San Antonio Spurs 110, Orlando Magic 89: The Spurs get what they want, when they want it
The Orlando Magic is not a talented basketball team; a scan of the team’s roster tells you that right away. Since hiring Jacque Vaughn, the team plays hard and punches above its weight, but it’s still young and looking for skilled players. On the other end of the spectrum, you have the Spurs. A talented team with vast experience and players who know their own system so well. The major differences in these teams were readily apparent in San Antonio’s 110-89 win over the Magic on Wednesday night.
Case in point: Manu Ginobili. Manu was the game’s high scorer with 20 points. All of his points came from either behind the 3-point line or from the free throw line. Ginobili shot 6-9 from the 3-point arc (in fact, Manu never officially attempted a 2-point field goal) and 2-2 from the free throw line.
How Manu Ginobili scored his points was a microcosm of the Spurs’ offense against the Magic. San Antonio got shots in the exact areas they wanted versus Orlando. When a Spur hoisted a shot, chances are it came from either the paint, 3-point line or the free throw line. The Magic, on the other hand, launched a lot of mid-range jumpers and long 2s. Glen Davis loves the 18-foot jump shot and the Spurs made other players for Orlando become just as big of fans. Orlando attempted 11 more field goals than the Spurs overall, but 10 fewer 3-point attempts.
When you throw in the fact that the Spurs made 11 3-pointers to Orlando’s two and San Antonio had an effective field goal percentage of 58.9% to the Magic’s 44.2% and, well, you can see how the margin of victory grew quickly.
The Spurs are a veteran team that knows how they want to play, what shots they want to get and how to win ballgames.

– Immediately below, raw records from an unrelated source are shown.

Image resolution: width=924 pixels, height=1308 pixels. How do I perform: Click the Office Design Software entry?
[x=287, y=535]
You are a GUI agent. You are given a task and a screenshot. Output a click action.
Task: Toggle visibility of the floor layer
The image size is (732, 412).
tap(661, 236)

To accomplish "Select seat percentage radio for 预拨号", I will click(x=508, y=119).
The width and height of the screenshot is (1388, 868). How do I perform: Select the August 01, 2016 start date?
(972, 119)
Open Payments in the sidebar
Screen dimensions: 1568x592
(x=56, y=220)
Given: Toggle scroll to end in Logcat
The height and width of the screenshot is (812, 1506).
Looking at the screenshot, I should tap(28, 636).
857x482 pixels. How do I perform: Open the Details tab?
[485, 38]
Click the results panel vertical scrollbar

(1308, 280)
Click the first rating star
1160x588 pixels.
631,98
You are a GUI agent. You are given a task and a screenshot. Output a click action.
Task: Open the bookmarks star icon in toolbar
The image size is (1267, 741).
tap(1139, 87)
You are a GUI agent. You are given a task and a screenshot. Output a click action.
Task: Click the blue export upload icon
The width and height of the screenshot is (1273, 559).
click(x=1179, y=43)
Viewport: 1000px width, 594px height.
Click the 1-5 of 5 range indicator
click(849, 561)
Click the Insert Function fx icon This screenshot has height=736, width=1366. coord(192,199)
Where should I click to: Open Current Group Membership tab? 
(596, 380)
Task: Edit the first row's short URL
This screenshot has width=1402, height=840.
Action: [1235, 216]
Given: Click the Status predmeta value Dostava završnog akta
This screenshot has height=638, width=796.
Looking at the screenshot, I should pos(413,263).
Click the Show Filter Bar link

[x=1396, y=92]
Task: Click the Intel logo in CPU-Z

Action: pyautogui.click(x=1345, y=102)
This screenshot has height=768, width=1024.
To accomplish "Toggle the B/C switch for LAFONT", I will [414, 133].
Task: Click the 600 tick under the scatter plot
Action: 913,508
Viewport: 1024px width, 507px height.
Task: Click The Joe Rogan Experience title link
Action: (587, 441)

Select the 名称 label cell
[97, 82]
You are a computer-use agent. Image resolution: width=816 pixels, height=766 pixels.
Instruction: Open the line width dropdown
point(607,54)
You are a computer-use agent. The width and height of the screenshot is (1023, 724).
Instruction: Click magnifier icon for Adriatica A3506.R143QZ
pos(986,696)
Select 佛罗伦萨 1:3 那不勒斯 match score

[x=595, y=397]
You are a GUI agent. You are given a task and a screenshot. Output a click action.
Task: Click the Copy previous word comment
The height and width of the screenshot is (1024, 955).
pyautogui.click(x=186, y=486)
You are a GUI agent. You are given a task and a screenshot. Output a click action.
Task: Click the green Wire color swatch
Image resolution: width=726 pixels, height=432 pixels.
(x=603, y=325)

They also know how to encourage teams to lose games, offering them up the shots that Gregg Popovich and Co. are comfortable with allowing. On Wednesday night, the Orlando Magic were happy to take what the defense gave them. The problem was, the Spurs were offering nothing more than crumbs of offensive efficiency.
Some notes from the Spurs’ big win in Orlando:
- Like the win against Washington on Monday night, the Spurs were able to get a comfortable lead late in the third quarter and rest the core players for most, if not all, of the fourth quarter. Tim Duncan and Tony Parker sat out the period completely, while Ginobili played under three minutes. It remains to be seen how much the Spurs’ big three will play against Miami on Thursday night. San Antonio will be playing its fourth game in five nights and have a big game against the Memphis Grizzlies on Saturday night. Don’t be surprised if Coach Pop shuns the national media and rests some of his guys. Then again, with the ease with which the Spurs dispatched Orlando, they may have bought themselves some wiggle room against the Heat.
- Boris Diaw was a maestro in this game. Always in play-making mode, Diaw made pass after pass to set up teammates for scores. Boris finished with five assists in his 22 minutes against the Magic. Sometimes my mind wanders and I try to imagine how good Diaw would be if he kept himself in the shape of a “physical specimen” like LeBron James or Dwyane Wade. But if he did that, he just wouldn’t be Boris Diaw, would he?
- Tim Duncan with 15 points on 7-11 shooting and five blocks (only four rebounds) versus Orlando. I’m curious if he’s doing enough in this early season to garner the All-Star votes to put him in position to be named a starter for February’s event in Houston. We’ll have to see if his production falls off anytime soon, but I would think that if he keeps up this level of play, he would earn enough votes to be named one of the front court players in the All-Star game.